В разрушенном замке он обнаруживает наконец и часы, и их владельца, которым оказывается гном, часовщик солнца. Захариус торжествует, его гордыня все растет, и он спешит завести часы, чтобы они шли целое столетие. Но, увы! Теперь над циферблатом возникают уже не благочестивые изречения, а богохульства. Жеранда вызывает старика-отшельника, который читает перед часами молитвы-заклинания, имеющие власть изгонять злого духа, но последняя надпись, появляющаяся на часах, гласит: «Кто вознамерится приравнять себя к богу, будет проклят на веки вечные». Тотчас же машина для измерения времени взрывается, пружина ее прыгает по залу, и Захариус гонится за ней, напрасно стараясь поймать ее, крича: «Моя душа! Моя душа!» – и вскоре падает мертвым.

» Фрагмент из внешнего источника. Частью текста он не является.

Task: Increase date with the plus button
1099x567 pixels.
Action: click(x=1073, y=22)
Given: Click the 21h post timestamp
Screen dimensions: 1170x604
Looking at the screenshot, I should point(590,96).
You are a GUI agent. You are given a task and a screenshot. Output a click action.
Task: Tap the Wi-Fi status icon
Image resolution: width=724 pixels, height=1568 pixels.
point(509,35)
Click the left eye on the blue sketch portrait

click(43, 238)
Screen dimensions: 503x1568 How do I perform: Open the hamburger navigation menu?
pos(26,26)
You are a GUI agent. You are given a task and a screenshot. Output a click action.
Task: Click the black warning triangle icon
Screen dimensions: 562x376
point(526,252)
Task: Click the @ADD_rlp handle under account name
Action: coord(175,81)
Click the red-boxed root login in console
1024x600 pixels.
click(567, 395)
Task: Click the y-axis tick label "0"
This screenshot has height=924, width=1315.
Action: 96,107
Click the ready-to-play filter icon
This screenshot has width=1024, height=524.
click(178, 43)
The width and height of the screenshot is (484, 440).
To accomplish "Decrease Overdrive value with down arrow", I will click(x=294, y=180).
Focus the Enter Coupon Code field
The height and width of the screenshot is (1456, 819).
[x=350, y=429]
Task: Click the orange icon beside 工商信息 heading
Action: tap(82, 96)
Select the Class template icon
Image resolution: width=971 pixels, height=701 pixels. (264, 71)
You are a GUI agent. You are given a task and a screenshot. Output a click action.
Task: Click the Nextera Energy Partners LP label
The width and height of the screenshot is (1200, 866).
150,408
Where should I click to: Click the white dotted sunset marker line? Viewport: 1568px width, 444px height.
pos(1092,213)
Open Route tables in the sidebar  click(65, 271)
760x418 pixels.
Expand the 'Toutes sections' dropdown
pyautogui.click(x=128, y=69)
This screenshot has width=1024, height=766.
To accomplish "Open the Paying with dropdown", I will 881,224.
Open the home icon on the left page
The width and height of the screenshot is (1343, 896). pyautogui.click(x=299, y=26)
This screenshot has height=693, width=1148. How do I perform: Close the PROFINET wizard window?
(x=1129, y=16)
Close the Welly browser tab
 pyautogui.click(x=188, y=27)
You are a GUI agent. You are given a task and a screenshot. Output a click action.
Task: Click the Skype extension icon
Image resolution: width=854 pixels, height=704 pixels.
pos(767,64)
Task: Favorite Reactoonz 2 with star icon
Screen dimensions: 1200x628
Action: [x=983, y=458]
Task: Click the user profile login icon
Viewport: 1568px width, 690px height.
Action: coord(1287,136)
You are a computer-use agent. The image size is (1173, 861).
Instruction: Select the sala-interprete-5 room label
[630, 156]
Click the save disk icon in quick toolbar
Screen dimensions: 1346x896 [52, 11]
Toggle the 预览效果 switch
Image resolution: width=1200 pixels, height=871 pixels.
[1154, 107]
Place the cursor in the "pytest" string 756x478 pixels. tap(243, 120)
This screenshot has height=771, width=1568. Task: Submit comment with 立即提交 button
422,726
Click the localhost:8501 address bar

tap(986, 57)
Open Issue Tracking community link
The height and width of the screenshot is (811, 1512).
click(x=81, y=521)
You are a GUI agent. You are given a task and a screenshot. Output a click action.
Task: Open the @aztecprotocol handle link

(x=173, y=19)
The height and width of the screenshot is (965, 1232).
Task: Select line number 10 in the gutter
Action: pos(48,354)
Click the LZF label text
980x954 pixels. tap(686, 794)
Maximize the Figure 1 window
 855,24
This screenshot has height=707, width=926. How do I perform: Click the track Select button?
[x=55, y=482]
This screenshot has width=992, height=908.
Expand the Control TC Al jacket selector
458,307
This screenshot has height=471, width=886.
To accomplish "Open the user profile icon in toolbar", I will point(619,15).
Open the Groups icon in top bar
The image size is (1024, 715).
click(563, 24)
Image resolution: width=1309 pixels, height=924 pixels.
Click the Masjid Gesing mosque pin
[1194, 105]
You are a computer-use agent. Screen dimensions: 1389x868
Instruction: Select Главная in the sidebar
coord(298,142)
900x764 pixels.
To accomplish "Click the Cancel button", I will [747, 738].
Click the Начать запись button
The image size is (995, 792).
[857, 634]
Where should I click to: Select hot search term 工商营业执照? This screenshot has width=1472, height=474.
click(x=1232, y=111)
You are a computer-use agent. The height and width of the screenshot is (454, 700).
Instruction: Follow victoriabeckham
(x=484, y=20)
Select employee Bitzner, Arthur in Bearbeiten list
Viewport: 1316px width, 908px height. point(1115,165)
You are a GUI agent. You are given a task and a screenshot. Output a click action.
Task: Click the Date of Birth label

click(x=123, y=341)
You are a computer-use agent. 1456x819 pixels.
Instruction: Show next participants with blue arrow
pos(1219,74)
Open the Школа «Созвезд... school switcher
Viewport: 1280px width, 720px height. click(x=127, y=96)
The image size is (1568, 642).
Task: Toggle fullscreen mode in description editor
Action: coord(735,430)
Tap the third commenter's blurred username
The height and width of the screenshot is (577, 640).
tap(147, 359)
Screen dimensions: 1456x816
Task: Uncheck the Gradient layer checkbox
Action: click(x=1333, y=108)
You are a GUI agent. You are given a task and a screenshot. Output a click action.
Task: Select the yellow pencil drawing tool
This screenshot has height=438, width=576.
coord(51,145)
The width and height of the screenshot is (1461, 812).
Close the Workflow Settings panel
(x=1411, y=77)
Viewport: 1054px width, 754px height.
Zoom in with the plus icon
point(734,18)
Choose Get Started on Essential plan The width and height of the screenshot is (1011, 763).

Писатель и позже, воспевая науку, время от времени вкрапливает в свои произведения то размышления, то какой-нибудь эпизод, смысл которых – напомнить нам, что власти человека поставлены пределы. Усилиями своего мышления он может заставить их отступить, но тем не менее они существуют. Следует признать, что в этой своей притче он высказывается довольно резко, и это выдает некий внутренний разлад. Столь восхищающий его научный прогресс сталкивается с его религиозными убеждениями, и он испытывает нечто вроде угрызений совести из-за того, что так высоко ценит человеческое познание. По мере того как он будет преуспевать в изучении точных наук, разлад этот станет менее заметным. Если в двадцать пять лет он страдает, сталкиваясь с гордыней науки, все выводящей из себя самой, без «восхождения к бесконечному источнику откуда почерпнуты все изначальные основы», то лишь потому, что недостаточно хорошо осознает значение научных изысканий и живет в эпоху, когда позитивизм и идеализм кажутся совершенно несовместимыми.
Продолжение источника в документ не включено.